Endogenous TGF‐β activity limits TSLP expression in the intervertebral disc tissue by suppressing NF‐κB activation

Abstract

Thymic stromal lymphopoietin (TSLP), an IL-7-like cytokine, is highly expressed in herniated disc (HD) tissue and may act as a key molecule for the initiation of macrophage recruitment into the tissue and natural resorption of HD. However, it remains unclear how TSLP expression is regulated in the intervertebral discs. This study showed that expression of TSLP and phosphorylated NF-κB in HD tissue samples was inversely correlated with expression of phosphorylated Smad2/3 (an indicator of active TGF-β signaling) and vice versa in posterior lumbar spinal fusion samples. The pharmacological blockades of endogenous TGF-β activity induced TSLP expression in mouse intervertebral disc tissue culture, which was inhibited by NF-κB inhibitors.

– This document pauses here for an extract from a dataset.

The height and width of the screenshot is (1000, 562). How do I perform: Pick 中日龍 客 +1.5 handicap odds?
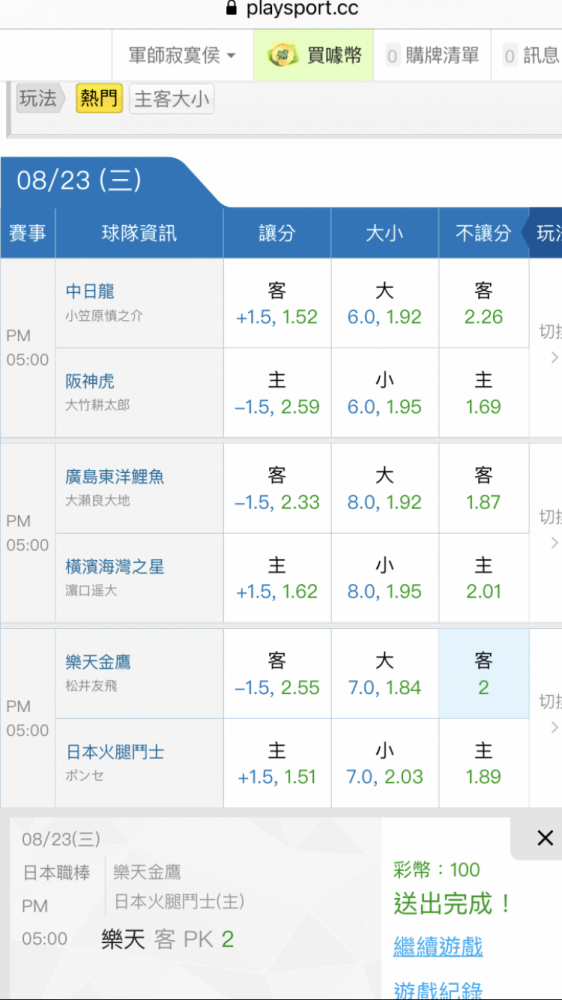pyautogui.click(x=277, y=303)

Additionally, phosphorylation of Smad2/3 was constitutively detected in mouse intervertebral disc tissue in the steady states. Collectively, these results suggest that endogenous TGF-β activity limits TSLP expression in intervertebral disc tissue in the steady states by suppressing NF-κB activation. The findings reveal a regulatory mechanism how TSLP expression is induced in the intervertebral disc tissue and suggest a novel role of TGF-β in maintaining the homeostasis of intervertebral disc tissue.